The death of Abou Zeid, who raised millions of dollars kidnapping Western hostages, marks a heavy blow to al Qaeda's North African wing AQIM and to Islamist rebels battling French-led forces in northern Mali's Adrar des Ifoghas mountains.

The death of the ruthless commander - the trusted lieutenant of AQIM's elusive leader Abdelmalek Droukdel - was a major victory in France's nine-week-old campaign to drive al Qaeda-linked Islamists from Mali's desert north.

It raises questions, however, about the fate of several French hostages believed to be held by Abou Zeid's branch of AQIM.

"The president of the French Republic confirms with certainty the death of Abdelhamid Abou Zeid after an offensive by the French army in the Adrar des Ifoghas," the Elysee presidential palace said.

Previously France had said only that Abou Zeid was "probably" dead.
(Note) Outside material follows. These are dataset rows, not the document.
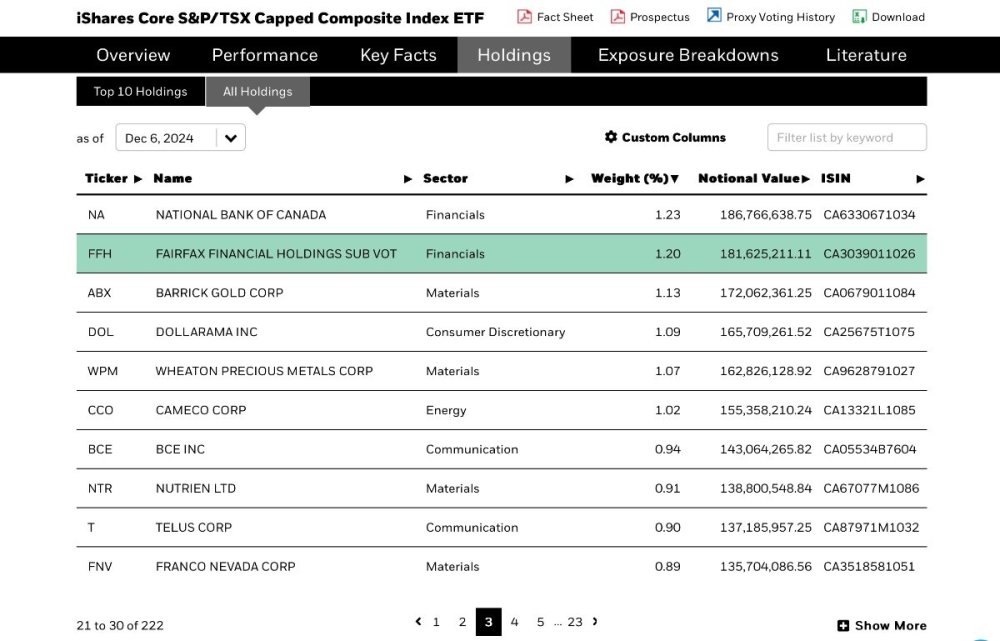Screen dimensions: 1000x641
Task: Expand the as-of date dropdown
Action: (x=231, y=138)
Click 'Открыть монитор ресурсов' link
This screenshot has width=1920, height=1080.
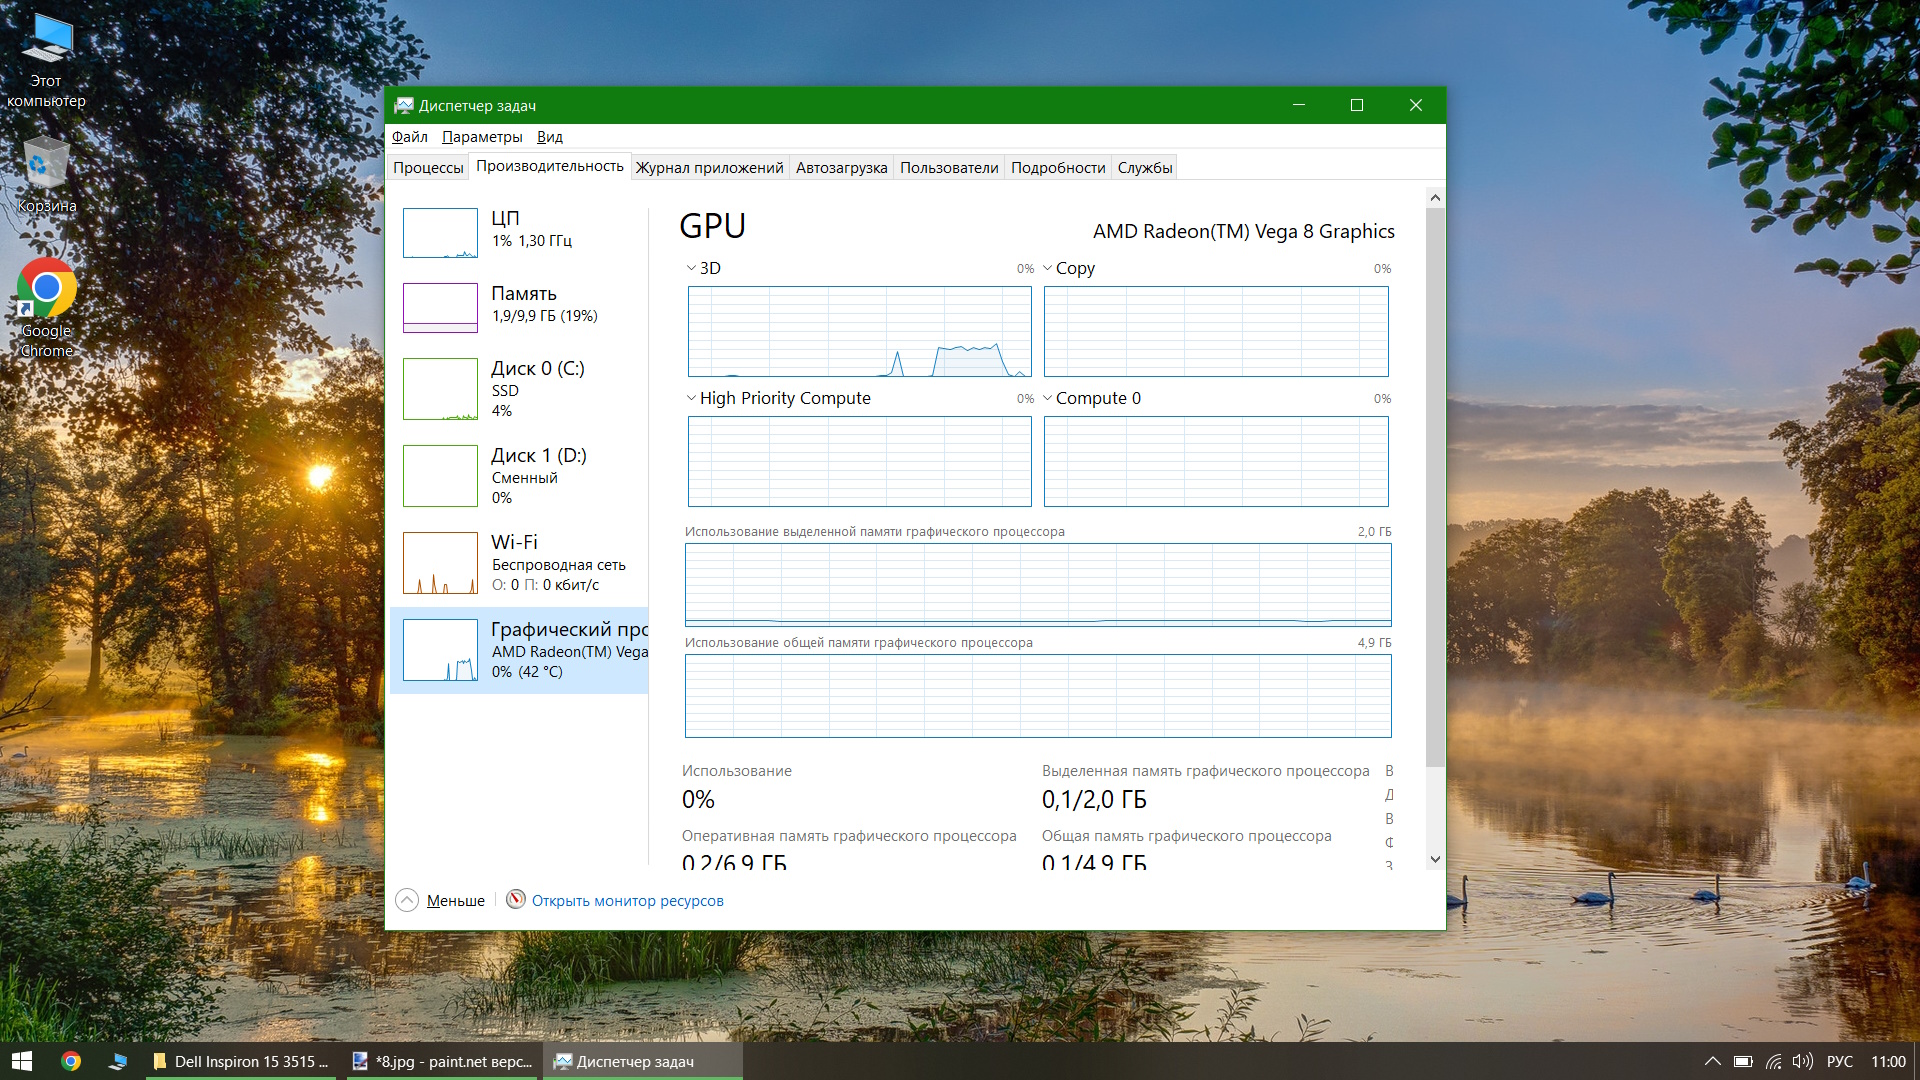[627, 901]
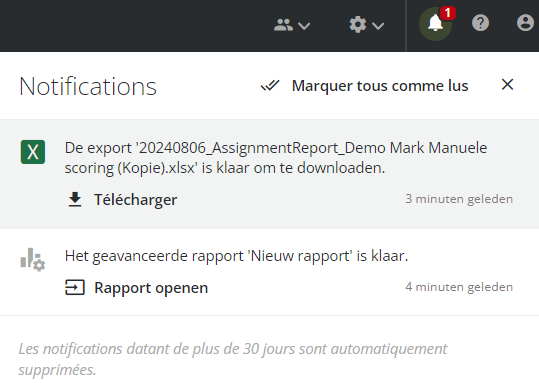This screenshot has height=383, width=539.
Task: Open the notifications bell icon
Action: pyautogui.click(x=435, y=24)
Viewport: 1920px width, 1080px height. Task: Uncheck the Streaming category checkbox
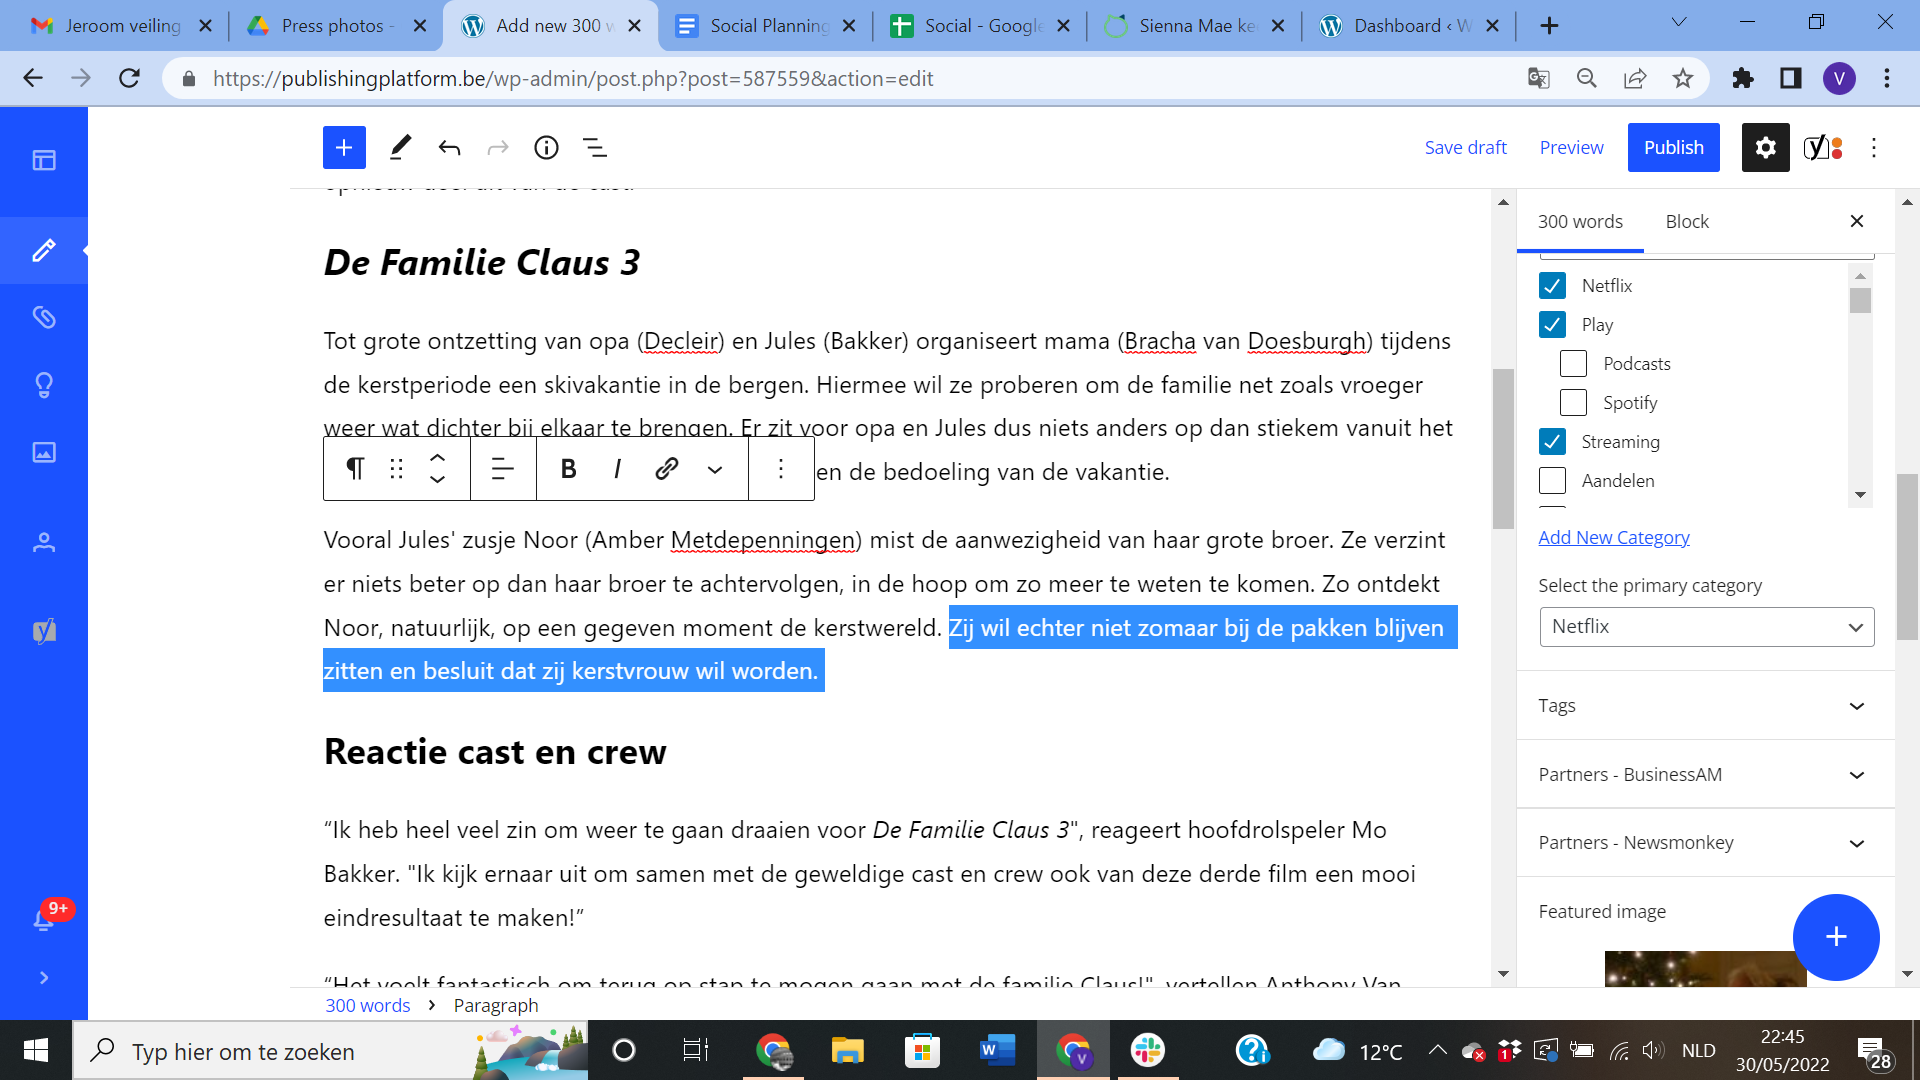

Chad, whose troops are fighting alongside French forces in the Adrar des Ifoghas, announced in early March that the Algerian smuggler-turned-Islamist had been killed.

France had been awaiting the results of DNA testing - which finally confirmed Zeid's identity - before making an official announcement, a diplomatic source told Reuters.

French forces launched a ground and air campaign in Mali on Jan. 11, warning that the Islamist enclave in northern Mali controlled by AQIM and its allies presented a threat to international security.

The Islamists had hijacked a Tuareg rebellion which had driven Mali's demoralised army from the northern two-thirds of the landlocked country in April last year.

While the French-led offensive has pushed Islamists out of northern towns and remote mountain bases, militants have hit back with several suicide bombings in government-held areas.

A spokesman for AQIM said earlier this week it had beheaded a French hostage in retaliation for Paris' intervention, Mauritania's ANI news agency reported - a worrying development for France and its 14 hostages held in West Africa.

Abou Zeid is believed to have killed British hostage Edwin Dyer in 2009 and 78-year-old Frenchman Michel Germaneau in 2010.
Confirmation of his death will turn attention to the fate of fellow al Qaeda commander Mokhtar Belmokhtar, who was also reported dead by Chad.

Saturday's statement made no mention of Belmokhtar, the mastermind of a mass hostage-taking in January at the In Amenas gas plant in the Algerian desert in which around 60 people were killed.

Edouard Guillaud, the head of France's joint chiefs of staff, said this month he was "extremely cautious" about reports of Belmokhtar's death, noting that some militant websites had said the al Qaeda commander, nicknamed 'the uncatchable', was still at large.